We writers are a needy bunch.

Perhaps because the only way we can measure success is by the approval of others.

The act of writing is often fulfilling, but by its very nature self-indulgent. And after spending time in our own heads, we need others to validate our efforts because we can't objectively judge them ourselves.

Success in this business requires acceptance from agents, editors, and readers. From the first two, we seek this acceptance by submitting, rewriting, and editing manuscripts, and all too often we get rejection letters for our efforts.

As for readers, we naturally want to reach as many as possible, and get as many of those to like us as possible. But because reading, like writing, takes place in a person's head, there often isn't any indication of how much acceptance we're actually receiving.

So we seek it out. We Google our own names, and check our Amazon rank and reviews, and track our website hits, and count our blog comments, and obsess over royalty statements, and accumulate MySpace friends, and hope that all of this will somehow make us less neurotic and more confident.

But it doesn't make us more confident. It makes us ashamed. We wonder why more people don't like us, at the same time despising why we consistently seek out their acceptance, and hating ourselves for doing so in the first place.

This blog is not going to show you how to be less needy.
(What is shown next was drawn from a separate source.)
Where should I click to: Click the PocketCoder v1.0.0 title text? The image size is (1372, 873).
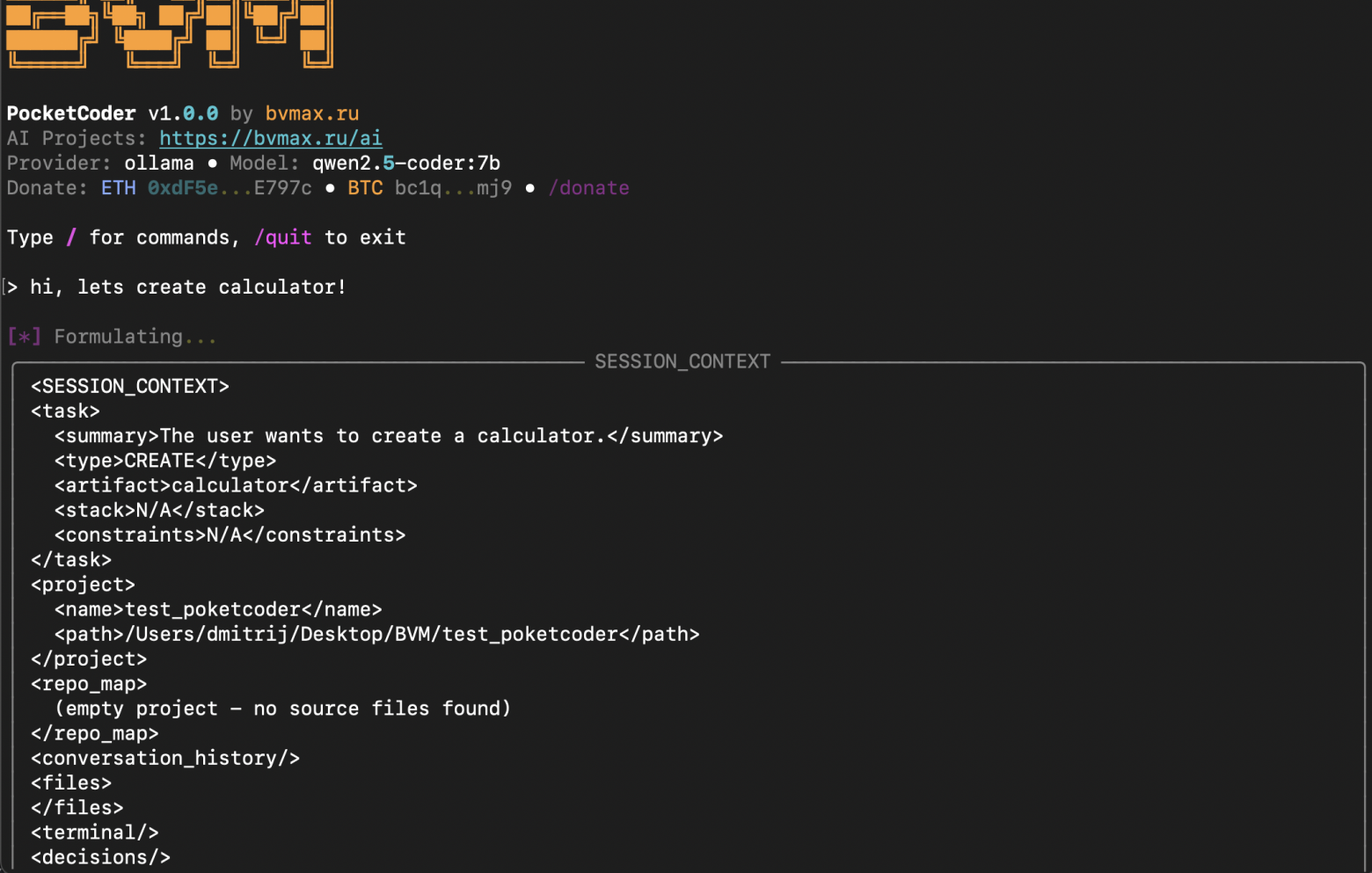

If you're a writer, that's impossible.

But it is going to tell you something all writers need to know.

It's okay to be needy.

So you can stop feeling bad that you crave approval. You can stop thinking you obsess too much over your career. You can stop worrying that you're some lone freak, feeling small and weak while everyone around you overflows with confidence.

Everyone picks their nose. Everyone masturbates. And all writers are needy.

Neediness is wired into the artistic temperament. Not only does it make us strive to succeed and improve, but once you truly stop caring about what other people think you become both insufferable and a lazy writer.

So go ahead. Embrace being needy. Seek out the approval of others, and when you find it, enjoy it.

And when instead of approval you find scorn, envy, bitterness, and hateful attacks, remember that they're only opinions---opinions that come from whiny, unhappy, nose-picking morons who masturbate waaaaaay too much.